Cooliest/Uglest Weapons v10 - FAL Pride World Wide
999 replies, posted
Could you have "semi autonomous drones" like tell a drone to go somewhere and the only human input would be actually firing or giving it a new objective?
Feeding semi autonomous drones into the enemy isn't much good if they jam it when it's position to fire and it needs human input to fire, and it sits there like a useless brick.
Assume you can't talk to your drone anymore the moment it's in combat unless you have a wired connection or direct line of sight.
Pros of autonomous drones + manned weapon systems: Less hours spent training pilots to each individual aspect of an aircraft, cheaper & easier to produce, not limited by physical human factors, and if an aircraft goes down you'll still have an experienced pilot alive
Cons of autonomous drones + manned weapon systems: The Comanche helicopter project was cancelled as a result
I think what is more likely in the future is that we'll have semi-autonomous MANNED vehicles, where you have a human crew inside giving input and essentially signing off on decisions, but the information processing, aiming and movements are partly controlled by the vehicle.
To take the drone tank example back - if you send in an a fully autonomous unmanned vehicle, you're essentially creating a slaughter bot where you can't stop it when it starts misinterpreting information because everything is jammed and human input is no longer possible.
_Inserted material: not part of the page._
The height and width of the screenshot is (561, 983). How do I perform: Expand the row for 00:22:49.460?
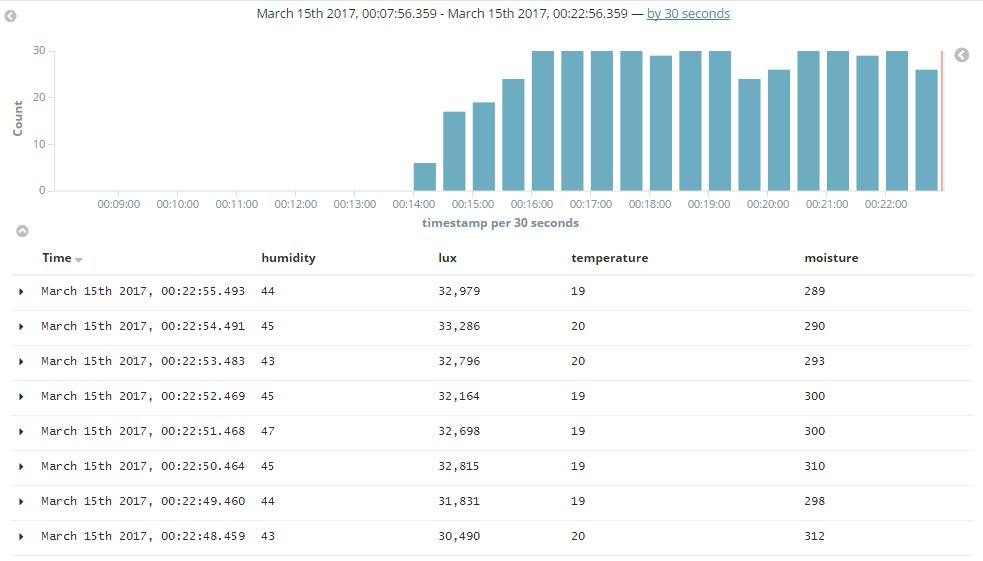pos(21,501)
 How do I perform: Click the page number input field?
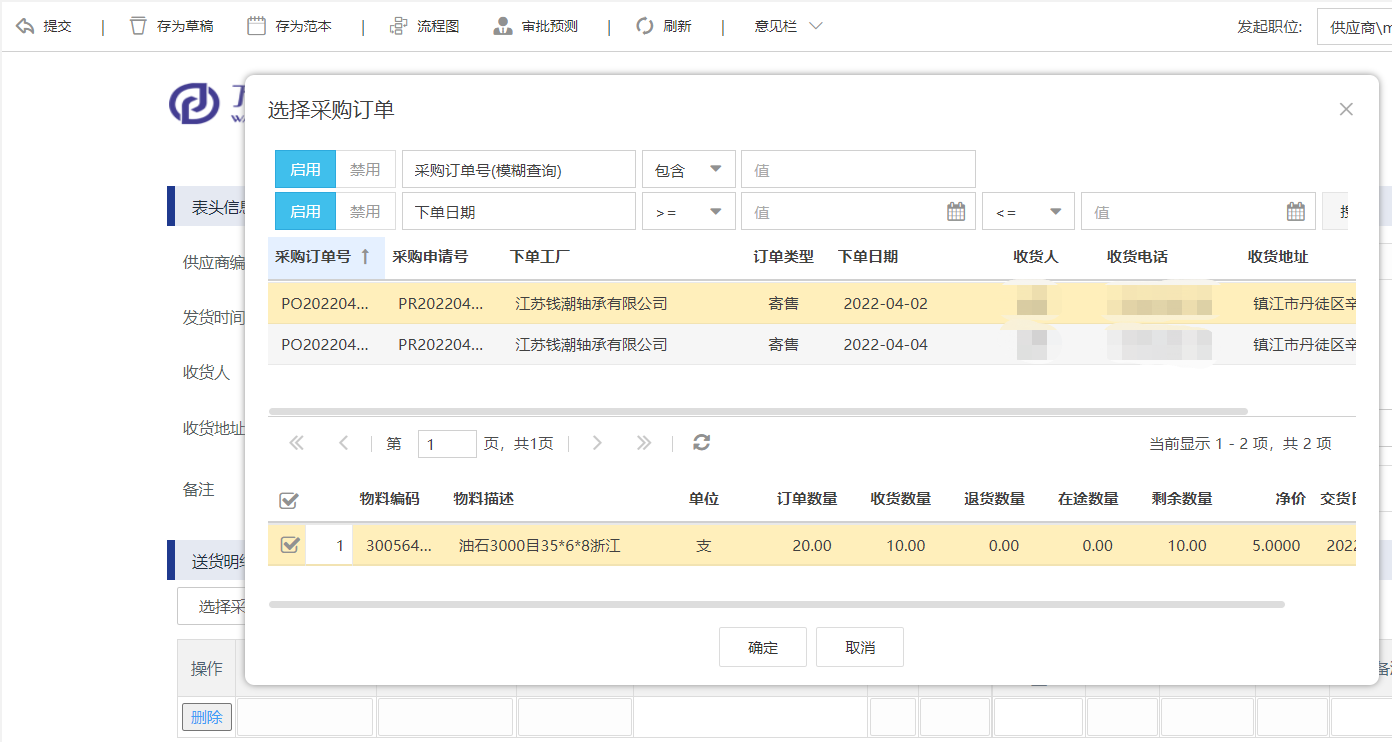pos(446,444)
If you send in a semi autonomous vehicle you're essentially creating a situation where as soon as the vehicle gets into combat and gets jammed, it stops being useful and either you're allowing a machine to take lethal decisions or it's a useless brick the moment the enemy points a jammer at it.
However, if you use semi-autonomous tech in a manned vehicle, you are enhancing human soldiers ability to process information, react and fight - and if the machine goes off script and misinterprets information and starts firing at something it shouldn't - you have a human right there to debug it and shut it down and switch to manual operation. It also means there's a human to take responsibility for it. If your machinegun is set to fire at any heat signatures that pop up in windows in a street, there's someone to answer for it and switch it off depending on the situation. There's a human element that's ultimately taking responsibility and taking decisions.
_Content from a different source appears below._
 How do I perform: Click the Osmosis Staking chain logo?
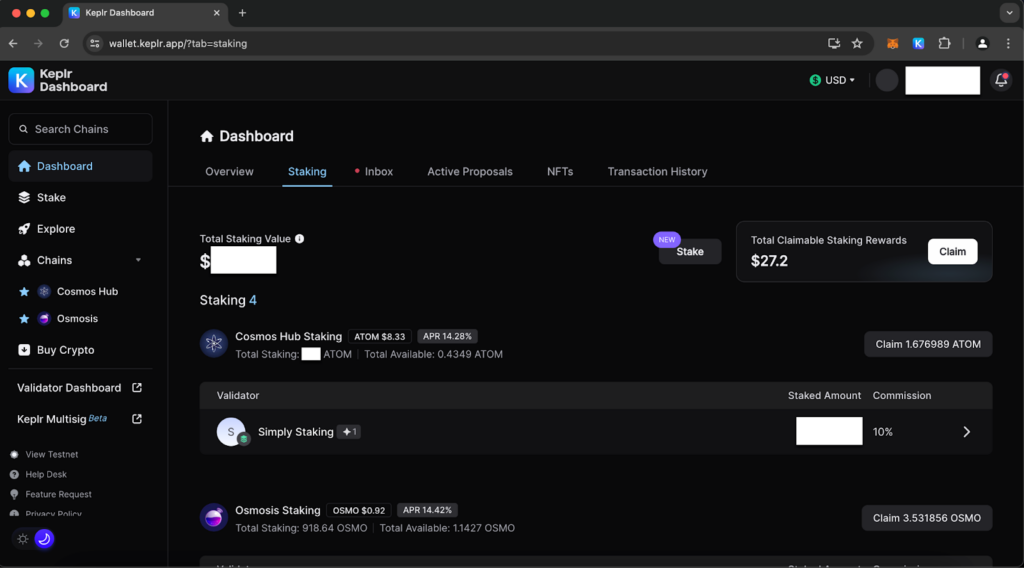click(214, 517)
I mean, how difficult would it be for a drone to misinterpret say, sun-heated cargo containers for enemy vehicles? Sure, maybe you want the reactions of a machine to flag up those anomalies and get the drop on them - but if you're in the tank you can use your human intelligence to moderate the machine.
basically this
https://files.facepunch.com/forum/upload/113069/4dada3cd-b412-41bc-9ce0-5c36b8339d69/image.png
That's why I said autonomous or semi-autonomous. You wouldn't be able to manually remote-control ten thousand drones anyways, even ignoring the jamming problems.
I did some planning for how to operate them safely with some level of on-board decision making. Basically, define several levels of TOE - "do not ever fire without manual authorization", "fire autonomously only when fired upon", "kill anything that appears to be an enemy", and "kill anything that moves that isn't a known friendly". For low-intensity wars like the counterinsurgencies we've been fighting, you'd leave it at that top level - the drone can on-board ID something as unfriendly, and move itself to engage, but won't shoot until a human commander pulls the trigger. For mid-level conflicts like the initial Iraq invasion, or high-intensity combat near a civilian population center, kick it up to the second level. And for WW3, go ahead and have it kill whatever it wants - any civilians caught on a modern peer-level battlefield are pretty much doomed anyways, even if it somehow doesn't go nuclear.
For safety, give them a combat zone boundary as well, programming the drones to not leave that area. Use a combination of GPS and dead reckoning, to avoid problems with jamming or malicious GPS signals. Dead reckoning isn't that accurate, especially in the air, but it's an easy way to stop GPS spoofing attacks like that one Iran did.
For legal and ethical purposes, the human commanding officer who set the TOE would be considered responsible for the actions of the drones (unless in "fire manually only", obviously). So in non-WW3 scenarios, it would only be done in areas civilians are warned not to enter - as the Korean DMZ is now.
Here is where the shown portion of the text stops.